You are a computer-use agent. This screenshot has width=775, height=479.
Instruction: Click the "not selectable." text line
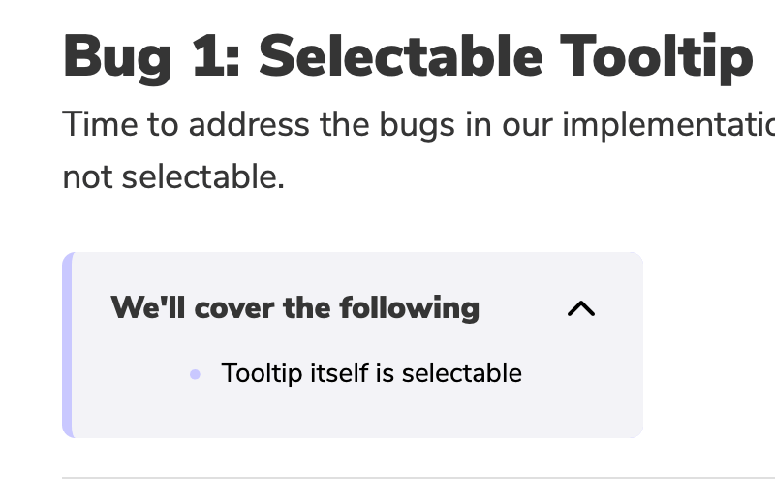(x=173, y=177)
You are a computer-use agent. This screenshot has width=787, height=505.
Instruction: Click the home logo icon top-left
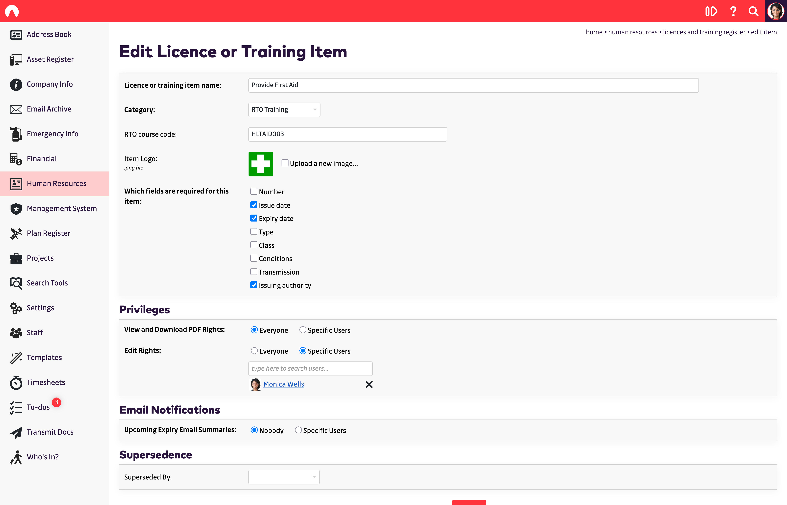click(x=12, y=11)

Exercise description. Reproduce every text line of both items above verbatim, omitting the pictures.

Written response.
You are a computer-use agent. This screenshot has width=775, height=479.
Instruction: Click the "not selectable." text line
(x=173, y=177)
You are a computer-use agent. This screenshot has width=787, height=505.
Instruction: Click the home logo icon top-left
click(x=12, y=11)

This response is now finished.